■ Goal ■
Copy out the lines below, putting "meter" wherever "gauge" appears and leaving everything else untouched.

[Word and element locating data]
***

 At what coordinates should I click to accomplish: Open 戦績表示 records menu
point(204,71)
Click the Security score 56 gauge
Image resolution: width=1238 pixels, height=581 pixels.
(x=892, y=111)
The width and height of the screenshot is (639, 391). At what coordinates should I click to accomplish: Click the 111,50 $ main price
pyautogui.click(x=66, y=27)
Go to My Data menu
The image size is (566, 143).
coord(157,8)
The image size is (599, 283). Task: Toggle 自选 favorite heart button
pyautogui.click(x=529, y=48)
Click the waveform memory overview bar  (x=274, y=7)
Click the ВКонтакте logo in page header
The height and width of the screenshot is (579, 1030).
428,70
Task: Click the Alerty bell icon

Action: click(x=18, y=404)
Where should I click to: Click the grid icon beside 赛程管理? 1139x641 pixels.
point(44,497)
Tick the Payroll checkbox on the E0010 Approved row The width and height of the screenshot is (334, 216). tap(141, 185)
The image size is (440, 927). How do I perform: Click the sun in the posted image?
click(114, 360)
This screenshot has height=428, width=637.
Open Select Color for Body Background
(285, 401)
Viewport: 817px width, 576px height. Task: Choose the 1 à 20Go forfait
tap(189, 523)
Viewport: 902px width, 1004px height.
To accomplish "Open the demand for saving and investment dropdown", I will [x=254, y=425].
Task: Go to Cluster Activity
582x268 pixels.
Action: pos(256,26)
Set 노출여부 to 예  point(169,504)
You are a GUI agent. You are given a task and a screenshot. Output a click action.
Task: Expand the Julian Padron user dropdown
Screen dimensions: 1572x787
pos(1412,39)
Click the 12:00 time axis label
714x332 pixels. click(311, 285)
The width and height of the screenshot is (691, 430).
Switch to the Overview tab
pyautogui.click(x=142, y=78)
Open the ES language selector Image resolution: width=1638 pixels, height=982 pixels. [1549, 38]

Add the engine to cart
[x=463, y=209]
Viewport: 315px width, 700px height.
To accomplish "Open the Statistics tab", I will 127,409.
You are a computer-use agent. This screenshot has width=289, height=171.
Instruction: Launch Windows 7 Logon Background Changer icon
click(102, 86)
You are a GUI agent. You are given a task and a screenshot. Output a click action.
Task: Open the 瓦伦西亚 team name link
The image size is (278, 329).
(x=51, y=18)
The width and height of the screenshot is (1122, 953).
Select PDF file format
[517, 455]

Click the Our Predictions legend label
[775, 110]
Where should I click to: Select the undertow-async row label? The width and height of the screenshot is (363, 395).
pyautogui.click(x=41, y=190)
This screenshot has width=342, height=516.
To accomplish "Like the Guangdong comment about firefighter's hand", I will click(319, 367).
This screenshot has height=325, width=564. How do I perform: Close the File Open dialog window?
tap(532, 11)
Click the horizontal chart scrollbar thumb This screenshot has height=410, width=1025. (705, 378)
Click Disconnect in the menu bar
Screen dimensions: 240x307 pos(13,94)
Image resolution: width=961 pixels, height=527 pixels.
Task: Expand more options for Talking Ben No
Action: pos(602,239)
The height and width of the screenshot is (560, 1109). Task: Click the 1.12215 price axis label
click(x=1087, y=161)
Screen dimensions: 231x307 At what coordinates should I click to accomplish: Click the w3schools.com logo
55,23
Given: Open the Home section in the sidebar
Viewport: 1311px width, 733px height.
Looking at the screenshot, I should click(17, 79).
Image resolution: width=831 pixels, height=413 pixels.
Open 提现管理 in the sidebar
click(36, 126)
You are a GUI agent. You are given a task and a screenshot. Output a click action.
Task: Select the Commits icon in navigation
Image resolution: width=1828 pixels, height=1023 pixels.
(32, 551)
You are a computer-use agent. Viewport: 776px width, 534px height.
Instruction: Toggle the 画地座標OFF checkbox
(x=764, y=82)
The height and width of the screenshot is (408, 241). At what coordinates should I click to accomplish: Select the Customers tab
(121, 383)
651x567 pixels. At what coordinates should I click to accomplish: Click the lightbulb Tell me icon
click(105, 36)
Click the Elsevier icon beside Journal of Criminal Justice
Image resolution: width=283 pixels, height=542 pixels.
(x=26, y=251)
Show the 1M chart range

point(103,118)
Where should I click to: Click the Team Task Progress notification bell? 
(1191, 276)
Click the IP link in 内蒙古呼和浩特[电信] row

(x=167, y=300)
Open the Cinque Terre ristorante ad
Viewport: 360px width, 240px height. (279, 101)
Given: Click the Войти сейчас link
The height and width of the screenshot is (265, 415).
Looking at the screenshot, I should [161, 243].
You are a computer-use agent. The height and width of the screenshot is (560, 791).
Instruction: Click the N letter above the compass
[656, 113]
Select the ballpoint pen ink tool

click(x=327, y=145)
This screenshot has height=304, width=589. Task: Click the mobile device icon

***

■ Finished task ■
 At what coordinates should I click to accomplish: Open 戦績表示 records menu
point(204,71)
Click the Security score 56 meter
Image resolution: width=1238 pixels, height=581 pixels.
(x=892, y=111)
The width and height of the screenshot is (639, 391). At what coordinates should I click to accomplish: Click the 111,50 $ main price
pyautogui.click(x=66, y=27)
Go to My Data menu
The image size is (566, 143).
coord(157,8)
The image size is (599, 283). Task: Toggle 自选 favorite heart button
pyautogui.click(x=529, y=48)
Click the waveform memory overview bar  (x=274, y=7)
Click the ВКонтакте logo in page header
The height and width of the screenshot is (579, 1030).
428,70
Task: Click the Alerty bell icon

Action: click(x=18, y=404)
Where should I click to: Click the grid icon beside 赛程管理? 1139x641 pixels.
point(44,497)
Tick the Payroll checkbox on the E0010 Approved row The width and height of the screenshot is (334, 216). tap(141, 185)
The image size is (440, 927). How do I perform: Click the sun in the posted image?
click(114, 360)
This screenshot has height=428, width=637.
Open Select Color for Body Background
(285, 401)
Viewport: 817px width, 576px height. Task: Choose the 1 à 20Go forfait
tap(189, 523)
Viewport: 902px width, 1004px height.
To accomplish "Open the demand for saving and investment dropdown", I will [x=254, y=425].
Task: Go to Cluster Activity
582x268 pixels.
Action: pos(256,26)
Set 노출여부 to 예  point(169,504)
You are a GUI agent. You are given a task and a screenshot. Output a click action.
Task: Expand the Julian Padron user dropdown
Screen dimensions: 1572x787
pos(1412,39)
Click the 12:00 time axis label
714x332 pixels. click(311, 285)
The width and height of the screenshot is (691, 430).
Switch to the Overview tab
pyautogui.click(x=142, y=78)
Open the ES language selector Image resolution: width=1638 pixels, height=982 pixels. [1549, 38]

Add the engine to cart
[x=463, y=209]
Viewport: 315px width, 700px height.
To accomplish "Open the Statistics tab", I will 127,409.
You are a computer-use agent. This screenshot has width=289, height=171.
Instruction: Launch Windows 7 Logon Background Changer icon
click(102, 86)
You are a GUI agent. You are given a task and a screenshot. Output a click action.
Task: Open the 瓦伦西亚 team name link
The image size is (278, 329).
(x=51, y=18)
The width and height of the screenshot is (1122, 953).
Select PDF file format
[517, 455]

Click the Our Predictions legend label
[775, 110]
Where should I click to: Select the undertow-async row label? The width and height of the screenshot is (363, 395).
pyautogui.click(x=41, y=190)
This screenshot has width=342, height=516.
To accomplish "Like the Guangdong comment about firefighter's hand", I will click(319, 367).
This screenshot has height=325, width=564. How do I perform: Close the File Open dialog window?
tap(532, 11)
Click the horizontal chart scrollbar thumb This screenshot has height=410, width=1025. (705, 378)
Click Disconnect in the menu bar
Screen dimensions: 240x307 pos(13,94)
Image resolution: width=961 pixels, height=527 pixels.
Task: Expand more options for Talking Ben No
Action: pos(602,239)
The height and width of the screenshot is (560, 1109). Task: Click the 1.12215 price axis label
click(x=1087, y=161)
Screen dimensions: 231x307 At what coordinates should I click to accomplish: Click the w3schools.com logo
55,23
Given: Open the Home section in the sidebar
Viewport: 1311px width, 733px height.
Looking at the screenshot, I should click(17, 79).
Image resolution: width=831 pixels, height=413 pixels.
Open 提现管理 in the sidebar
click(36, 126)
You are a GUI agent. You are given a task and a screenshot. Output a click action.
Task: Select the Commits icon in navigation
Image resolution: width=1828 pixels, height=1023 pixels.
(32, 551)
You are a computer-use agent. Viewport: 776px width, 534px height.
Instruction: Toggle the 画地座標OFF checkbox
(x=764, y=82)
The height and width of the screenshot is (408, 241). At what coordinates should I click to accomplish: Select the Customers tab
(121, 383)
651x567 pixels. At what coordinates should I click to accomplish: Click the lightbulb Tell me icon
click(105, 36)
Click the Elsevier icon beside Journal of Criminal Justice
Image resolution: width=283 pixels, height=542 pixels.
(x=26, y=251)
Show the 1M chart range

point(103,118)
Where should I click to: Click the Team Task Progress notification bell? 
(1191, 276)
Click the IP link in 内蒙古呼和浩特[电信] row

(x=167, y=300)
Open the Cinque Terre ristorante ad
Viewport: 360px width, 240px height. (279, 101)
Given: Click the Войти сейчас link
The height and width of the screenshot is (265, 415).
Looking at the screenshot, I should [161, 243].
You are a computer-use agent. The height and width of the screenshot is (560, 791).
Instruction: Click the N letter above the compass
[656, 113]
Select the ballpoint pen ink tool

click(x=327, y=145)
This screenshot has height=304, width=589. Task: Click the mobile device icon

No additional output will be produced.